See a Random American

Name: See a Random American
Availability: InStock
Author: tintjosh

by tintjosh·Jul 4, 2026·1 point·0 comments

Visit Project View on HN

Post Description

A little project for America's 250th anniversary

This is kind of the worst possible side project, because it sounds very unimpressive but it's actually pretty tricky. You would think, as I did, that because the American populace is one of the most heavily surveyed, most reliably censused people on earth, that generating demographically and statistically accurate random Americans would be fairly easy. For one or two variables, that's true. We have extremely good data on, for instance, the number of men versus the number of women in the country. But combining variables gets much harder because of the way probabilities intersect. For example, ~30% of people are Democrats and ~10% of people are from California, but substantially more than 30% * 10% of people are California Democrats because P(Democrat | Californian) is higher than P(Democrat).
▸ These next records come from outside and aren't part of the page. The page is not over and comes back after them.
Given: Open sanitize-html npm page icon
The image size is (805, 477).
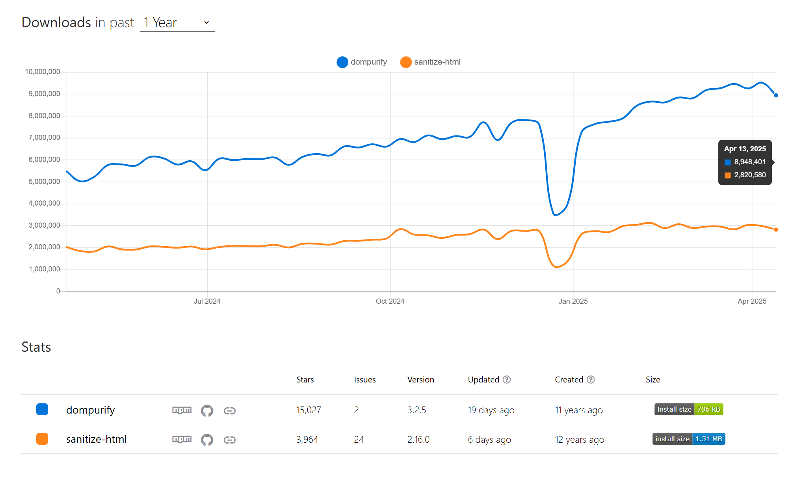Looking at the screenshot, I should coord(182,440).
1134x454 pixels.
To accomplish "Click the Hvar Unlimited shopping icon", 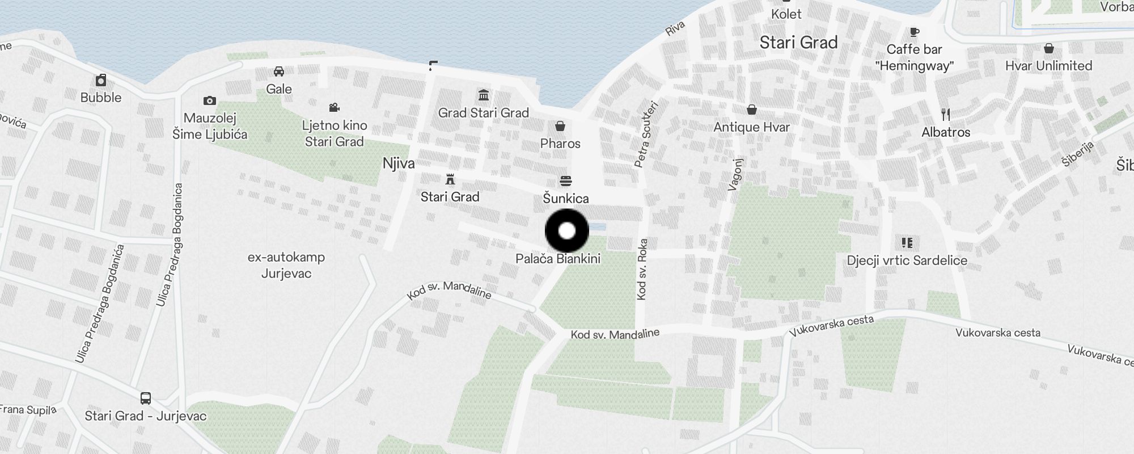I will [x=1049, y=48].
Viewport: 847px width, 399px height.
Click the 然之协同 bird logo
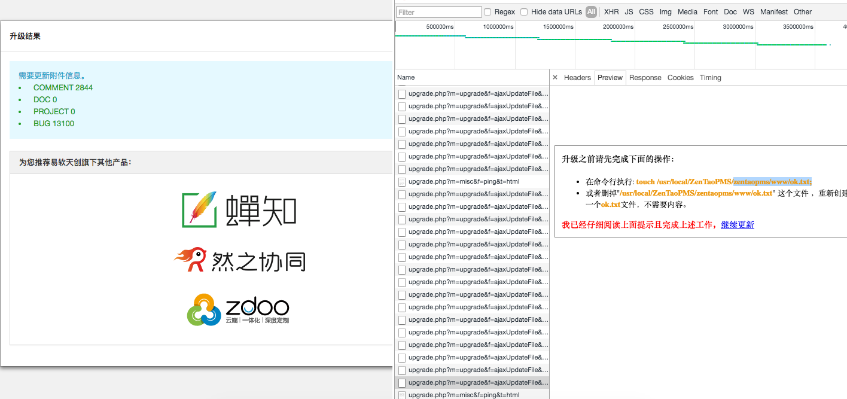(190, 260)
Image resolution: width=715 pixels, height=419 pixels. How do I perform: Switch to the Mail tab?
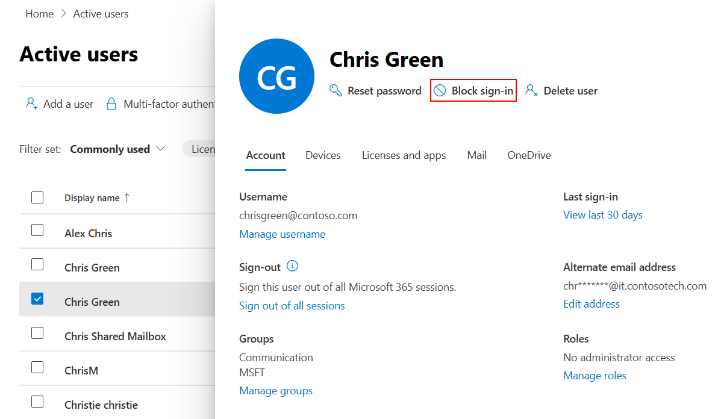click(x=476, y=155)
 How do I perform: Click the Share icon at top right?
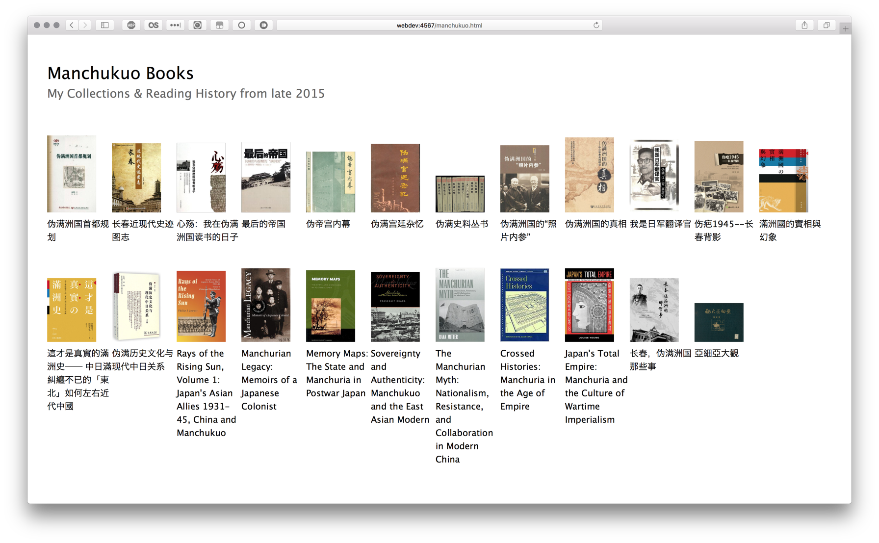(804, 25)
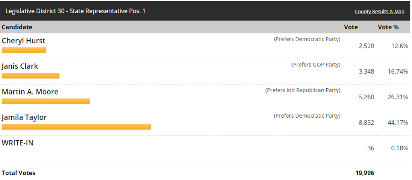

So getting in age, gender, state, race, and political affiliation all based on good-quality data without making independence assumptions was a headache. This site also includes U.S. territories, which also made the project more difficult since they have more patchwork data sources. Names and exact geographic locations are also generated, but these use more back-of-the-envelope math and approximations that are not supposed to be 100% demographically accurate--I included them so that the the 'people' generated would have more personality and the whole thing would work better visually.